TEKS:
+===+

Jumat, 15 Juni 2012

Karena Skripsi Gak Cuma Masalah Nyali


Tulisan ini dampak dari otak yang kusut mengkerut plus menclak-menclok karena dilanda Tugas Akhir yang gak berakhir-akhir. Hahh..? Tidak untuk diaminkan ya..
Bahkan hampir saja tanduk keluar dari kepala kalau kesabaran mulai terkikis akibat skripsi manis., *towew 

Mungkin setiap yang lagi nyekrip sebenarnya punya nyali dan mental yang besar seiring seimbang dengan setiap bongkahan kata yang ia tuliskan, tapi ternyata segala prosesi penyelesaiannya inilah yang terkadang buat keki. Alias mati gaya. Gak semua dan gak mesti begini sich, tapi inilah realita yang sering dialami.

Segala hal memang harus dimulai dengan langkah pertama, tak jarang ada bebapa orang yang sangat sulit untuk memulai langkah pertama ini. Bukan masalah nyali, hanya kemauan yang entah kesumbat dimana. Tapi tak jarang juga ada mahasiswa yang sebenarnya sangat membara-bara ketika memulai langkah awalnya, tapi eh tapi faktor x yang terkadang tak mampu menampung semangat yang terlalu menyala-nyala tadi. 

Jadi salah siapa dong?

Mau menyalahkan dosen pembimbing yang sulit ditemui? Atau dosen pembimbing yang jamnya terlalu tinggi? Atau menyalahkan keadaan? Kesian banget mah keadaan disalahkan terus-terusan. Atau sebenarnya salah diri sendiri yang kurang cekatan saat mengerjakannya? |gak koq, udah paling gesit saat mengerjakan skripsinya, percaya dah|..

+===+

BARIS DATA:

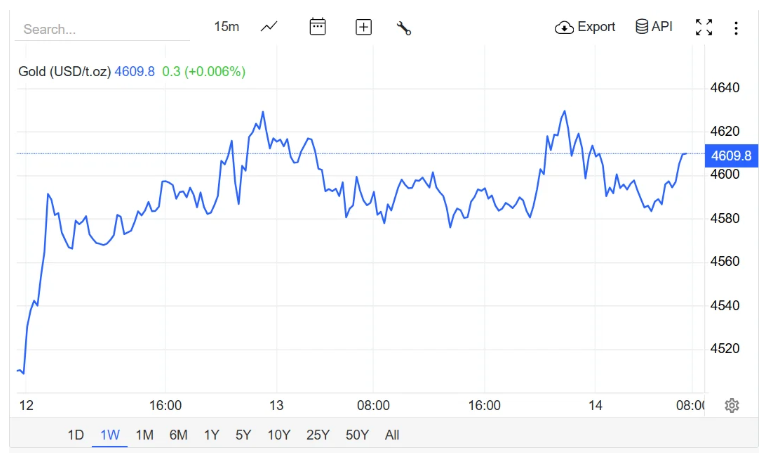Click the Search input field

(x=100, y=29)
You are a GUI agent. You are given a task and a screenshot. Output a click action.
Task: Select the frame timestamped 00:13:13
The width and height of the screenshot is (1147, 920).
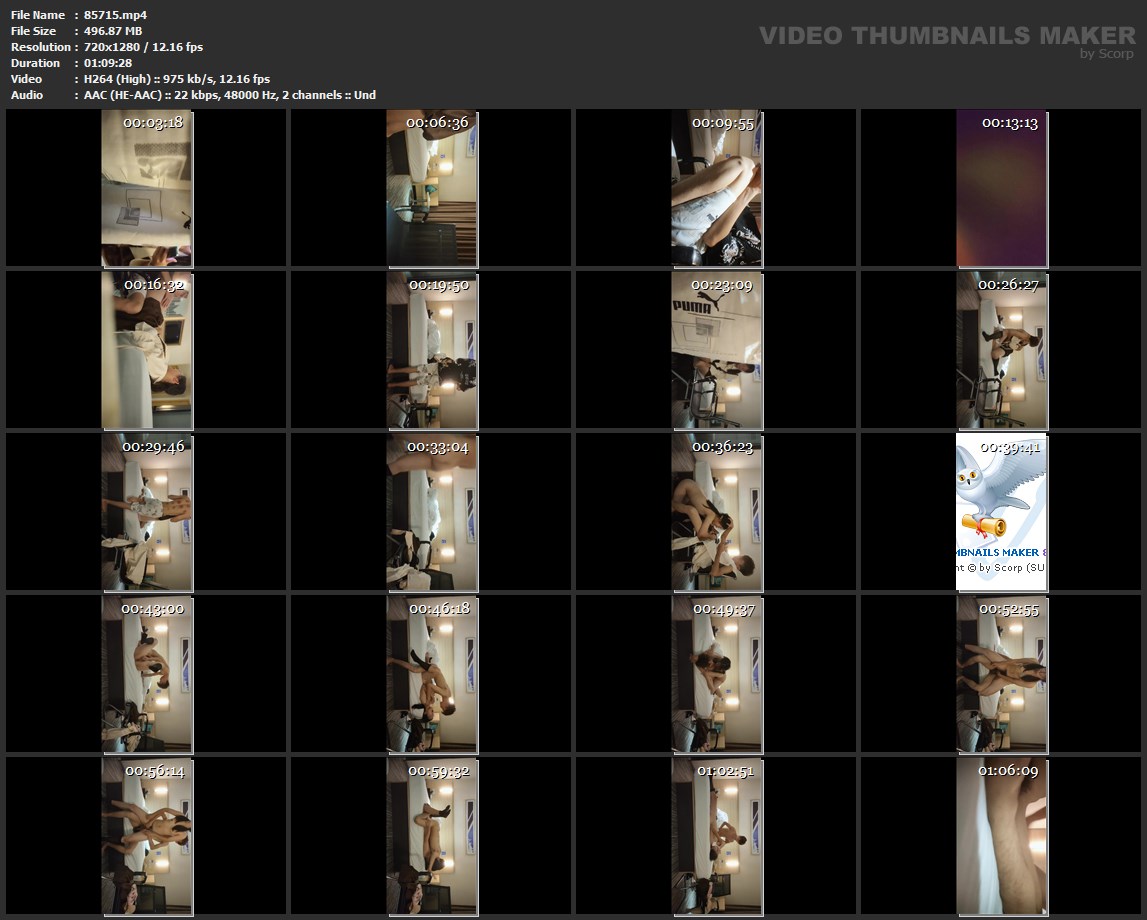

+===+

TUGAS ANDA:
a) Jawablah pertanyaan berikut berdasarkan tulisan tentang skripsi.
(i) Pada hari dan tanggal berapa tulisan itu dibuat?
(ii) Apa yang menurut penulis hampir keluar dari kepala ketika kesabaran mulai terkikis?
(iii) Dosen pembimbing seperti apa yang pertama kali disebut sebagai pihak yang mungkin disalahkan?
b) Bisakah Anda meneruskan tulisan tentang skripsi itu, mulai sesudah kalimat terakhirnya?
Baris-baris data itu merupakan bahan terpisah dari tulisan tentang skripsi.

JAWABAN:
a)
(i) Jumat, 15 Juni 2012.
(ii) Tanduk.
(iii) Dosen pembimbing yang sulit ditemui.

b)
Bukan Salah skripsi atau dosen pembimbing, anda juga tidak bisa disalahkan serta merta. Tidak ada yang salah ketika kita sudah mengupayakan semuanya, hanya saja beberapa hal yang mesti kita tahu. Bahwasanya Skripsi Bukan Cuma sekedar untuk Gelar. Tul gak ya?? Tergantung orientasi dari penelitinya sih, kalo diniatkan begitu ya hasilnya Cuma segitu. Tapi saya katakan berulang kali, tugas akhir ini kita selesaikan bukan Cuma untuk itu, untuk gelar di balik layar *ups salah, dibelakang nama maksudnya.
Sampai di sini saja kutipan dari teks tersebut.